__Complete the following__:
#1 In the talk summary, replace "doom loops" with "retry loops" in the passage between "Mergeable by default: Building" and "constantly re-steer them.", inclusive, and write out that passage.
#2 For each statement, say whether the talk summary agrees, answering yes or no and quoting the deciding words: (a) Context, rather than model intelligence, is now the bottleneck. (b) Unblocked found that access to sources equals understanding. (c) Bigger context windows solve organizational understanding.

__Document excerpt__:
· · · · ·

AI Engineer·May 3, 2026·1h 41m

Mergeable by default: Building the context engine to save time and tokens — Peter Werry, Unblocked

TL;DR

Context, not model intelligence, is now the bottleneck — Peter Werry argues coding models are racing toward “close to perfect” code intelligence, but without a context engine they still fall into “doom loops,” miss legacy constraints, and need humans to constantly re-steer them.
A context engine is not just RAG over docs or a pile of MCP servers — Unblocked learned the hard way that access doesn’t equal understanding: agents need relationships, organizational memory, expert weighting, conflict handling, and permission-aware retrieval across code, PRs, Slack, incident reports, and docs.
Bigger context windows don’t solve organizational understanding — Werry points out that even Gemini-style million-token windows are still tiny compared with the real context of a large engineering org, and dumping more tokens into the model doesn’t resolve truth conflicts or explain why past decisions were made.

· · · · ·

__Entries supplied__:

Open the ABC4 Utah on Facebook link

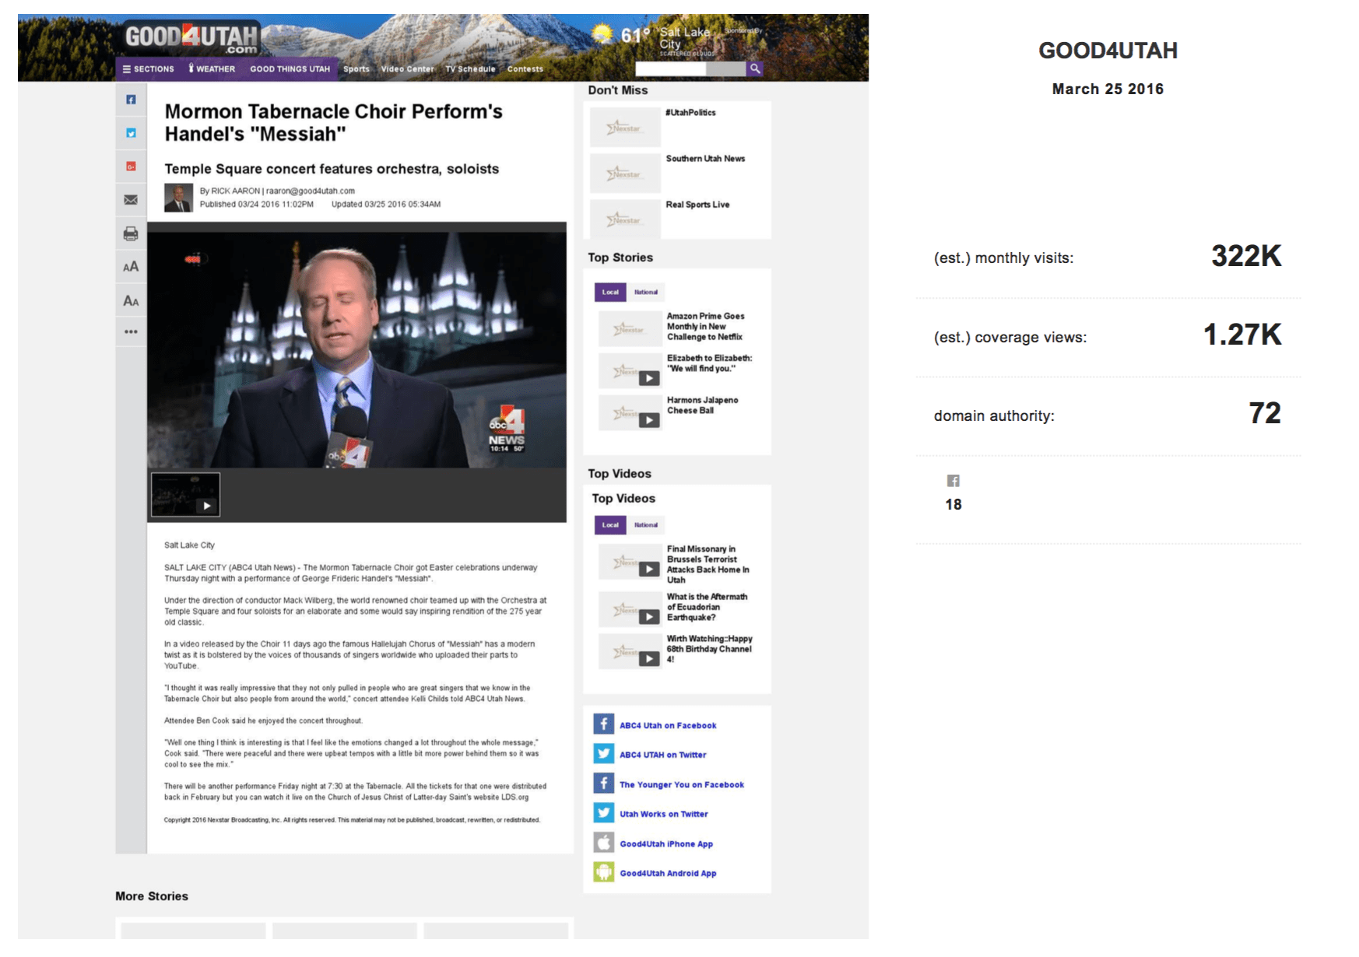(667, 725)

· · · · ·

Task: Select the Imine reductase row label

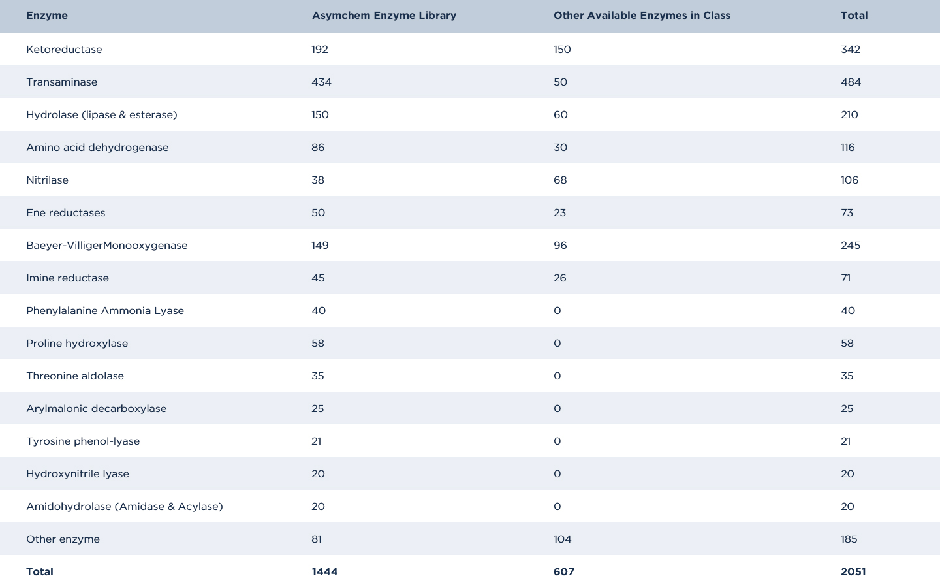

· · · · ·

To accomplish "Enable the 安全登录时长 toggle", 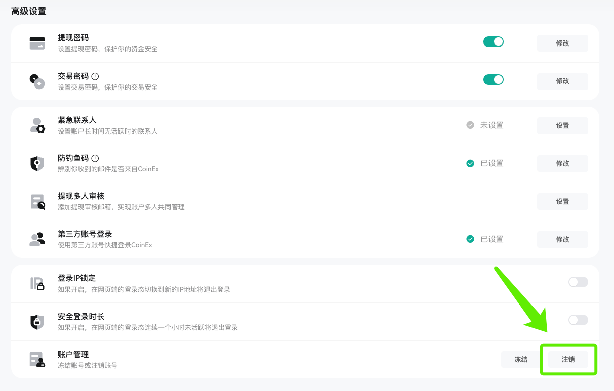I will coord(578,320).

· · · · ·

__Task-by-task solutions__:
#1
Mergeable by default: Building the context engine to save time and tokens — Peter Werry, Unblocked

TL;DR

Context, not model intelligence, is now the bottleneck — Peter Werry argues coding models are racing toward “close to perfect” code intelligence, but without a context engine they still fall into “retry loops,” miss legacy constraints, and need humans to constantly re-steer them.

#2
(a) Yes: "Context, not model intelligence, is now the bottleneck"
(b) No: "access doesn’t equal understanding"
(c) No: "Bigger context windows don’t solve organizational understanding"